Lehman Brothers Logo ‘Liquidated’ as Artist Paints Wall Street
The lines drip as if the Lehman Brothers Holdings Inc. logo were melting or crying.
The painting is meant to symbolize the investment bank’s collapse two years ago, the largest corporate bankruptcy in U.S. history and a precursor of the global financial crisis.
The 32-inch-by-52-inch work at Manhattan’s Gallery De Buck in Chelsea will soon have company. Other canvases are adorned with the unblemished logos of Goldman Sachs Group Inc., Bear Stearns Cos., Merrill Lynch & Co. and Bank of America Corp.
The French artist who created them, 32-year-old Aghirre Schwarz, plans to add dripping lines to each, a process he calls “liquidating.”
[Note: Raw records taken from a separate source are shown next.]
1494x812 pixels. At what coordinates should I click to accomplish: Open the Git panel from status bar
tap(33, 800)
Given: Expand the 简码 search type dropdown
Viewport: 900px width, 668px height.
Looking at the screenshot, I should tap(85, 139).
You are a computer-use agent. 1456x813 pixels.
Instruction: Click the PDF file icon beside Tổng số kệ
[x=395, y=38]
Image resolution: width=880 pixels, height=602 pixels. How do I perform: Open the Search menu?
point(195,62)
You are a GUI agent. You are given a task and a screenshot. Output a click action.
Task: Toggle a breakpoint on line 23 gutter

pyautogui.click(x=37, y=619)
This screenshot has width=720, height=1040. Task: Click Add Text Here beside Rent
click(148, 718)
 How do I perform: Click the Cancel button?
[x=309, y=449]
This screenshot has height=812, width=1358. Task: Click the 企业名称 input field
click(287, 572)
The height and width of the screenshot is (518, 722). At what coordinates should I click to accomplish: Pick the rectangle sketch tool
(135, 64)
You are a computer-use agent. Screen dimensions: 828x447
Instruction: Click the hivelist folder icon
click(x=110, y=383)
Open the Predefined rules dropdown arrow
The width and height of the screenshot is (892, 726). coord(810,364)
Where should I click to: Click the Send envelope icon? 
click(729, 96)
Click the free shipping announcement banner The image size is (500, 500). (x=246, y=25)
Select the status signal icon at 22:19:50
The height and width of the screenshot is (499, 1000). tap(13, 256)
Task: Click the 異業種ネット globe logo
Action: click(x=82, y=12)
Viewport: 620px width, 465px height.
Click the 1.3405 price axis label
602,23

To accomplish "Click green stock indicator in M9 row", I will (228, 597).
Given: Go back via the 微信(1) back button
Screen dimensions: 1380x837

“My painting shows that Lehman Brothers was not so solid,” he said in accented English at the gallery. “And that the most solid things in appearance one day change.”
The jarring image is illustrative of Schwarz’s roots as a graffiti artist. He often goes by the sobriquet “Zeus,” spelled “Zevs.”
He has “liquidated” corporate logos for years. His most famous was in 2009, when he painted a leaky Chanel insignia outside an Armani boutique in Hong Kong. He was arrested and jailed for days. The bank canvases will make up his first New York solo show, scheduled for early 2011.
“The first interest of my mind is about the visual aspect of this logo,” he said of Lehman. “I play with the rhythm of the lines of the canvas. You can have a visual sensation of vibration when you look at it.”
Dealer David De Buck is asking $12,000 for it.
“He wants to change the way we look at things,” De Buck said. “We’re the only ones who still invest in Lehman Brothers.”